-------- TEXT SEGMENT --------

Abortion, same sex union debate? Forget it!
What you need to know:
- Kenya will never bow to pressure to engage in any debate that seeks to entrench abortion and same sex unions in her statutes, Education CAS.
- He dismissed suggestions being floated to lower sexual consent age from the current 18 to as low as 13, calling it “madness”.
- Government will never entertain dehumanisation of those in same sex ‘lifestyle’, but will never acknowledge that what they do and believe in is part of the country’s pulse.
- 'We are trying to address our shame that kids got pregnant ... here you are cheering that now it has happened, let us infer abortion on her…this is a weird way of thinking.'
- Maendeleo ya Wanawake chair in Murang’a said such debates are irking God to a point He is punishing us with tragedies being witnessed, Covid-19 being one of them.
Kenya will never bow to pressure to engage in any debate that seeks to entrench abortion and same sex unions in her statutes, Education Chief Administrative Secretary (CAS) Zack Kinuthia has said.
He said the ‘Westernised’ movers of the two topics have been trying to gain launch pads among the tender-aged population in the country “as laid credence by rising cases of foreign-sponsored pornographic shootings involving children.”
Speaking during a burial in Mathioya Sub-county in Murang’a, Mr Kinuthia said there is intense activism around the two topics and it has gained popularity among some “suspect leaders”.
SEXUAL CONSENT
He dismissed suggestions being floated to lower sexual consent age from the current 18 to as low as 13, calling it “madness”.
He said the country would not vandalise the national syllabuses to include “honey coated nonsense in the name of empowering our children with X-rated doctrines that at best are Satanic.”

--------

EXERCISE INSTRUCTIONS.
1) According to the news article on Kenya's stance on abortion and same-sex unions, where was Zack Kinuthia speaking when he made these remarks?
2) Pick up the news article on Kenya's stance on abortion and same-sex unions after its final sentence and write the next few paragraphs.

-------- DATASET CONTENT --------

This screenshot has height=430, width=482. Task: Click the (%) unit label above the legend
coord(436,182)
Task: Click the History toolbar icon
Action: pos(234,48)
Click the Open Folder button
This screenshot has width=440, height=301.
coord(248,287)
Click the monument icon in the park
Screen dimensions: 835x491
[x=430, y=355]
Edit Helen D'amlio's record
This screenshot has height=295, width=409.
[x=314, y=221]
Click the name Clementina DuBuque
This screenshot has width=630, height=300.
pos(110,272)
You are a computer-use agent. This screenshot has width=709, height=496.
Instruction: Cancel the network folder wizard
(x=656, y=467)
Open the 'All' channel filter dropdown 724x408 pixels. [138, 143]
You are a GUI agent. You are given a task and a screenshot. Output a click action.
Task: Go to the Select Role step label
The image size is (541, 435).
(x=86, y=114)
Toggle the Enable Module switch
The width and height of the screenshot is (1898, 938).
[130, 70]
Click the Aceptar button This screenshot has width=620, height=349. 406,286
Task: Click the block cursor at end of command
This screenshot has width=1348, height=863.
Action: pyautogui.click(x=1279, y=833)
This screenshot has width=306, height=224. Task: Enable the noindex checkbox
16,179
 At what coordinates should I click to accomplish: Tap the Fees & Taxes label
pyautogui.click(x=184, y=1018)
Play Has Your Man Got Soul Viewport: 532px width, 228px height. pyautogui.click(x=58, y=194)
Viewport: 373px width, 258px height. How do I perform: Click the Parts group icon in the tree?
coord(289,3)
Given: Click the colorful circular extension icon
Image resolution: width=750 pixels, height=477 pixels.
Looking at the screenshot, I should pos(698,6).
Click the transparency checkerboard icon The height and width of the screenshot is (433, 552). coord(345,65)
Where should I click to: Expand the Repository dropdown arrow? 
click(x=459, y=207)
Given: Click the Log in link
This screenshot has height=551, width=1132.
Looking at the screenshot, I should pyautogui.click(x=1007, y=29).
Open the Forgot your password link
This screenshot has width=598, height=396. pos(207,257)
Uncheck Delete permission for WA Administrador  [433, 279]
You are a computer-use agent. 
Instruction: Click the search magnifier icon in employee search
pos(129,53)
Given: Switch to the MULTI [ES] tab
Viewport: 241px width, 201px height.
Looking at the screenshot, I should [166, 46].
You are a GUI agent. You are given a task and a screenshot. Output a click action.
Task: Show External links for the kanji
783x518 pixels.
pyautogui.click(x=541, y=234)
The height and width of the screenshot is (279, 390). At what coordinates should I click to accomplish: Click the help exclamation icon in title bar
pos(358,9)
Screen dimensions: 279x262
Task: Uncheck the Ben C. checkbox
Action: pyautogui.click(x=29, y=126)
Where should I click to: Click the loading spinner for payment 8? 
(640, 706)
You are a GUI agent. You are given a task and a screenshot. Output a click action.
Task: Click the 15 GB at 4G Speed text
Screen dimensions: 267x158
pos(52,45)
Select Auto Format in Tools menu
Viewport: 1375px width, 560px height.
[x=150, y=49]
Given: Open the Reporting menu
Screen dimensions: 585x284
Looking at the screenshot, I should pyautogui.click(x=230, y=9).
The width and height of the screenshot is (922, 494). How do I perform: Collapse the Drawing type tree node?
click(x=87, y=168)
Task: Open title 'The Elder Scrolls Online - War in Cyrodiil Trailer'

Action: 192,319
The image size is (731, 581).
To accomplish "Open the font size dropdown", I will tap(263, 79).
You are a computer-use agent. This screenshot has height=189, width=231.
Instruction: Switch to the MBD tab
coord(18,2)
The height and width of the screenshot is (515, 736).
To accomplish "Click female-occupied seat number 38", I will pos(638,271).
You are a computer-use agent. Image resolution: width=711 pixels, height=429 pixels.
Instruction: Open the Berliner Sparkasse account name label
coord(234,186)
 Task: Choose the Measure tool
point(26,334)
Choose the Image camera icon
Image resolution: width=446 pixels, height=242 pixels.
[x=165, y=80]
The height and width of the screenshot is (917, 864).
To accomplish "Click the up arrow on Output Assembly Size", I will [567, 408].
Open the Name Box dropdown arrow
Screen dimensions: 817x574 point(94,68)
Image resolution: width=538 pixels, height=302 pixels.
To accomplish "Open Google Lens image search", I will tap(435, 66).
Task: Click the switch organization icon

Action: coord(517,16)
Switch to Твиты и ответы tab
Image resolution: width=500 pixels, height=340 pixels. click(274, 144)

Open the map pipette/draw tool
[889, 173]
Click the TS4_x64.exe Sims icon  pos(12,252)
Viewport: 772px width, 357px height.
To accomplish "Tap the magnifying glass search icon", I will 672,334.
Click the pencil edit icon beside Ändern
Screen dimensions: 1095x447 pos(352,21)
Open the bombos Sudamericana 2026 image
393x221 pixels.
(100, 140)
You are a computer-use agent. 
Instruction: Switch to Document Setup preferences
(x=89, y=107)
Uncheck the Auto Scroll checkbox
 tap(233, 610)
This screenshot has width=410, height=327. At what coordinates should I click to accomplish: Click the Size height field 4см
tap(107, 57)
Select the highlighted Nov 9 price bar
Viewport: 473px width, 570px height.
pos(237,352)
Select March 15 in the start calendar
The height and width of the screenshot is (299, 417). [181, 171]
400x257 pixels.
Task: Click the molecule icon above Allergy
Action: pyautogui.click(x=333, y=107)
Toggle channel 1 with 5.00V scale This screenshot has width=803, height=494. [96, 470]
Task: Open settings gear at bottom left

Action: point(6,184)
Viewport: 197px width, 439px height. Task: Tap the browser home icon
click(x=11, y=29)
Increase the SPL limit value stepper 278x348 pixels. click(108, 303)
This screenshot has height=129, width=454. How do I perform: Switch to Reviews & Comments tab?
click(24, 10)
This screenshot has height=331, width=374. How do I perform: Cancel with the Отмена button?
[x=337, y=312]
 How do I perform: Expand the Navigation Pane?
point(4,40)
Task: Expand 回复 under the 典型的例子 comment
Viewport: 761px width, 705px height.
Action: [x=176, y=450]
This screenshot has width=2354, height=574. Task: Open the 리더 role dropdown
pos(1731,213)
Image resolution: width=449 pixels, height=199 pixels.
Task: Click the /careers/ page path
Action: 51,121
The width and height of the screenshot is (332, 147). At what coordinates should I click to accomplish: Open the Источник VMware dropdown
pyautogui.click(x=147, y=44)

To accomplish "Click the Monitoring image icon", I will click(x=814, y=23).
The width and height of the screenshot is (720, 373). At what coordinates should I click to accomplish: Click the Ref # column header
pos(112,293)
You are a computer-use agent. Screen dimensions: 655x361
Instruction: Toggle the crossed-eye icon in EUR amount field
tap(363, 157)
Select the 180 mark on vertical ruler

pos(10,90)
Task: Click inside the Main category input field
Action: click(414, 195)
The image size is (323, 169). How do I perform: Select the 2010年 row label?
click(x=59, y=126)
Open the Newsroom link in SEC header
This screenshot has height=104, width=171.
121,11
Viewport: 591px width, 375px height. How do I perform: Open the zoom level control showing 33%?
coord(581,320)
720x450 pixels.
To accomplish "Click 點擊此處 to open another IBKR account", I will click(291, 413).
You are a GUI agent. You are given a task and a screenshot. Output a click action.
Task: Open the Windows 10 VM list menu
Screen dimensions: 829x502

--------

TASK-BY-TASK ANSWERS.
1) At a burial in Mathioya Sub-county in Murang'a.

2)
Mr Kinuthia said the government guarantees it will never entertain cases of dehumanising those already in same sex ‘lifestyle’, but will never acknowledge that what they do and believe in is part of the country’s pulse.
“On the abortion debate, you can take it to bank; we will never bend backwards to believe in it. We have medically provided for special considerations and which we have left to the able hands of our medical actors,” he said.
NATIONAL AGENDA
While acknowledging that the government will not gag such debates, he noted that; “what we will never do is to facilitate or accommodate such debates to be the national agenda.”
“How do you even think of starting a debate that seeks to legalise primary school kids aborting? He wondered.
“Here we are trying to address our collective shame that the kids got pregnant in the first place and here you are cheering that now it has happened, let us infer abortion on her…this is a weird way of thinking,” he said.
Maendeleo ya Wanawake Organisation chair in Murang’a Lucy Nyambura said the debate is stale hence, unpalatable in the Kenya, a God fearing society.
“We are better off discussing how to transform our dry lands into highlands rather than engage in debates that can even anger God. These useless debates are the ones that are irking God to a point He is punishing us with the many global tragedies being witnessed, Covid-19 being one of them,” she said.
Nominated MCA Eunice Nduta said a country that seeks to confront God’s wisdom about creation and life matters, can only be courting a spiritual wrath unimaginable.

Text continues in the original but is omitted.